5.18.2005

Question

True or False; All truth can be proven so by sufficient human reasoning?

5 Comments:

At 9:14 PM, Blogger Luke said...

well.. after other people have posted their answer I'd love to hear reasoning for the thought.

And I promise not to discriminate against anyone for their answers. (c:
Cross my heart hope to die (which is a pleasant prospect right now as I have this paper to write and exams tomorrow).. true you'd miss me but c'mon.. that's HEAVEN waiting! Don't grudge me that. Nah, I'll be alright = tea and coffee.

 
At 4:35 AM, Blogger MalaBOOYAH said...

I'm with Jon.

I'll leave it to Jon to back it up, though.

 
At 6:25 AM, Blogger Luke said...

i finished my paper.. now it's just the exams. life is good. lem stayed up and chatted me through the final pages. man, what a friend. i've decided... we should pray each other through these last two weeks. like it or not, i'm gonna do it (pray for ya's).

 
At 3:47 PM, Blogger Possum said...

Well, to answer the question well, I'd have to know what "prove" means.

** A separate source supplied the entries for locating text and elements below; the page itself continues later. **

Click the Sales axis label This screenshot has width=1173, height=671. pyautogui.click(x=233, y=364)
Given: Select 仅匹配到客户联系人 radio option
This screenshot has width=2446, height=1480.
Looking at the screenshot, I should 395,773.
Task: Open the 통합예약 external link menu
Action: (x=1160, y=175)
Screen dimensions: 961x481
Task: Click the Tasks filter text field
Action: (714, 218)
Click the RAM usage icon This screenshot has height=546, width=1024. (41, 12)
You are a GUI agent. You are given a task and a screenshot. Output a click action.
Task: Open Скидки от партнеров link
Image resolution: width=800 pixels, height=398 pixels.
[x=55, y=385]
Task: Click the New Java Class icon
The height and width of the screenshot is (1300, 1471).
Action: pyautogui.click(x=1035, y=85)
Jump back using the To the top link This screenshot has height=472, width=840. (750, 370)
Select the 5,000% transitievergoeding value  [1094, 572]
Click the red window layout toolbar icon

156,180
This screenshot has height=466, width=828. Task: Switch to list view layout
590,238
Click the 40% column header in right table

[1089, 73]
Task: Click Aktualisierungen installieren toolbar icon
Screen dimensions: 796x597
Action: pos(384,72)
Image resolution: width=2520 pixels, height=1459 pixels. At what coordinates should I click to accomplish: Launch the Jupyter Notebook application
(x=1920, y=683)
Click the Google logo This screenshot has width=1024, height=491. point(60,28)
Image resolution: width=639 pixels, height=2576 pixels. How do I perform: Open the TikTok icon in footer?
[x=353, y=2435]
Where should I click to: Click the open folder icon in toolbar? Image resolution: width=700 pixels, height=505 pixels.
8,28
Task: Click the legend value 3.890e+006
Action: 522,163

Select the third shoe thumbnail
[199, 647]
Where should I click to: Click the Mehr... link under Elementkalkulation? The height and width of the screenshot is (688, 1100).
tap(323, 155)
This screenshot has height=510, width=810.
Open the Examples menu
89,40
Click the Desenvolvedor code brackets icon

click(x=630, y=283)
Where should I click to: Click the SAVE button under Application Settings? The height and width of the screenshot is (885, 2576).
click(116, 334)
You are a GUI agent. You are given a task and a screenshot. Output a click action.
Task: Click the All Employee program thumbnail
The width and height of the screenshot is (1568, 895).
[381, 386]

Also: What is "sufficient human reason"?

I think that there are truths to which reason can never come with absolute certainty. The Trinity, for example. Without the Bible, we would never conclude there was a Trinity.

However, the Trinity can never be proved false, and I think that its likely possible to show through an indirect route, that the Christian faith and thus the Trinity is actually the most plausible view of God.

If "most plausible" means "prove" it might be possible. If you accept Revelation as a possible point to beign reasoning, well, it can be proved from Revelation, right?

So it's a tricky issue.

 
At 12:13 AM, Blogger Steve & Kitty said...

It's a difficult question for me to come up with a good answer for because there seems to be alot of tricky issues involved in even precisely defining what the question means.

However, here are a number of my own ad hoc replies, just cuz I like getting validation of my own thoughts.

1. My basic answer is potentially yes, actually no.

I think that the truth of something is proven to us when we are conscious of the thing itself. I.e. "There is X" is proven to me when I am conscious of X. Hopefully, what it means to be 'conscious of something' is pretty evident to people.

It is possible to be conscious of all things, since God is conscious of all things. Essentially, it seems that consciousness is the same across the board. Thus, any being with consciousness can potentially be conscious of anything that any being can be conscious of in themselves.

Consequentially, the 'potentially yes', all truths can be potentially proven to us.

However, the reason I used the delimiter 'in themselves', is that God's consciousness is the only consciousness that can actually be aware of all things. Every other being's consicousness is limited in some way. Hence the 'actually no'.

2. In another way we can have something 'proven' to us in a weaker sense by authority. The degree to which the thing is 'proven' to us depends upon how much we trust the authority. This kind of 'proof' can never reach the type of proof in 1 since we can only be conscious of the existence of X and its likenesses, not of the essence of X like we can in 1.